US 11,698,927 B2
Contextual digital media processing systems and methods
Michael W. Betzel, Madison, WI (US); Zachary Tyler Wernberg, Madison, WI (US); Shawn Michael McCray, Middleton, WI (US); and Alex J. Schwartz, Middleton, WI (US)
Assigned to Sony Interactive Entertainment LLC, San Mateo, CA (US)
Filed by Sony Interactive Entertainment LLC, San Mateo, CA (US)
Filed on May 16, 2018, as Appl. No. 15/981,699.
Prior Publication US 2019/0351331 A1, Nov. 21, 2019
Int. Cl. G06F 16/74 (2019.01); G06F 16/40 (2019.01); G06F 16/78 (2019.01)

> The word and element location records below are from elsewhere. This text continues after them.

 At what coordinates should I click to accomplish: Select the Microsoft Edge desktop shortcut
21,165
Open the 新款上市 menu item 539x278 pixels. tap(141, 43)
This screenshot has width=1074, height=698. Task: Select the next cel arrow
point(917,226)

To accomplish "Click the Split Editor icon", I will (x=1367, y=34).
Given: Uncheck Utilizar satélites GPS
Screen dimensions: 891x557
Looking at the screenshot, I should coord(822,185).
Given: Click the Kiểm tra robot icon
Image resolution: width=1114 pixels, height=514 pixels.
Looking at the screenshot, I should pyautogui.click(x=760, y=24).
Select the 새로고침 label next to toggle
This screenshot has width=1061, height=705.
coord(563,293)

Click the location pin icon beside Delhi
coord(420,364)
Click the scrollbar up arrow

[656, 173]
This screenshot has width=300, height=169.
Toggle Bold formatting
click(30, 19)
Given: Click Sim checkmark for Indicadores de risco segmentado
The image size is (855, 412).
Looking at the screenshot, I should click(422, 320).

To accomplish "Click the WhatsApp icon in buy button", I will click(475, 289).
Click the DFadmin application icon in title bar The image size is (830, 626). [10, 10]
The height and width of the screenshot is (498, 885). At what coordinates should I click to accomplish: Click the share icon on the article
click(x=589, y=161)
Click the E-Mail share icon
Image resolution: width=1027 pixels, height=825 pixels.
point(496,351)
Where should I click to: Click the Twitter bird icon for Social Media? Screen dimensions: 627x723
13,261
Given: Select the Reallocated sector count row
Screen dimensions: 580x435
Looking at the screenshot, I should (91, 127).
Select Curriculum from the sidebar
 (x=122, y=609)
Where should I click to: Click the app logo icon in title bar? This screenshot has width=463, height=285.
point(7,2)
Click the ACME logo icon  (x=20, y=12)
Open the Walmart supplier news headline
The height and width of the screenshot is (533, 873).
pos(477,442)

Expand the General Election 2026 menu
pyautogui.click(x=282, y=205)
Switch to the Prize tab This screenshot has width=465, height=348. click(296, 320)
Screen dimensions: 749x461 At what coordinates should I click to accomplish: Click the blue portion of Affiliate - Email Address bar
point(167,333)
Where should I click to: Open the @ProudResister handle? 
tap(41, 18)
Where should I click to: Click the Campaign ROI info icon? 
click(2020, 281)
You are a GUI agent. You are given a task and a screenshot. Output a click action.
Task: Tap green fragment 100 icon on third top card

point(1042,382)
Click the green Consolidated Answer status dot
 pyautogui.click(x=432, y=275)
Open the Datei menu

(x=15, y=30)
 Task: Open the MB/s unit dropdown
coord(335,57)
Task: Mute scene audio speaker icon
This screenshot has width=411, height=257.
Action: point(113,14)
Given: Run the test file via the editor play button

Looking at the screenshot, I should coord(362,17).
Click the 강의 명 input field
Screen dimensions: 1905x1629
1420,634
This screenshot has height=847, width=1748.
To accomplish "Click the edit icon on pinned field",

CPC G06F 16/74 (2019.01) [G06F 16/40 (2019.01); G06F 16/78 (2019.01)] 20 Claims
OG exemplary drawing
 
1. A method, comprising:
receiving a digital media capture of a live media content from a user, the digital media capture being submitted by the user on a source device, the source device being communicatively coupled with a display medium, the source device operating to generate a visual display and a user interface on the display medium;
processing the digital media capture to determine contextual information within the live media content, the processing comprising analyzing the digital media capture to extract the contextual information from the live media content by:
timestamping a series of frames of the digital media capture;
performing a reverse image search of the timestamped series of frames using a search engine;
performing one or more of a scene detection, a discrete feature detection, and landmark detection of the timestamped series of frames, said detections using machine learning;
applying a weighting to results of each of the reverse image search and results of performed said detections, the weighting based on a predetermined value assigned to a type of contextual evaluation process;
generating a batch of contextual information over a timeframe; and
performing a first assessment, the first assessment being of contextual information of the batch of contextual information for relevancy using an aggregate of confidence scores and commonality calculated across a plurality of contextual information sources, the aggregate of confidence scores comprising a first confidence score based on frequency of groups of textual data detected by optical character recognition, a second confidence score associated with images identified based on the reverse image search, and a third confidence score associated with one or more features recognized in the digital media capture based on the machine learning;
performing a search of at least one network for supplementary content based on the contextual information of the batch of contextual information extracted from the digital media capture, the search using a search input, the search input being determined by the first assessment;
transmitting the supplementary content to the source device; and
generating, by the source device, an updated visual display, the updated visual display comprising the live media content and an overlay, the overlay comprising the supplementary content.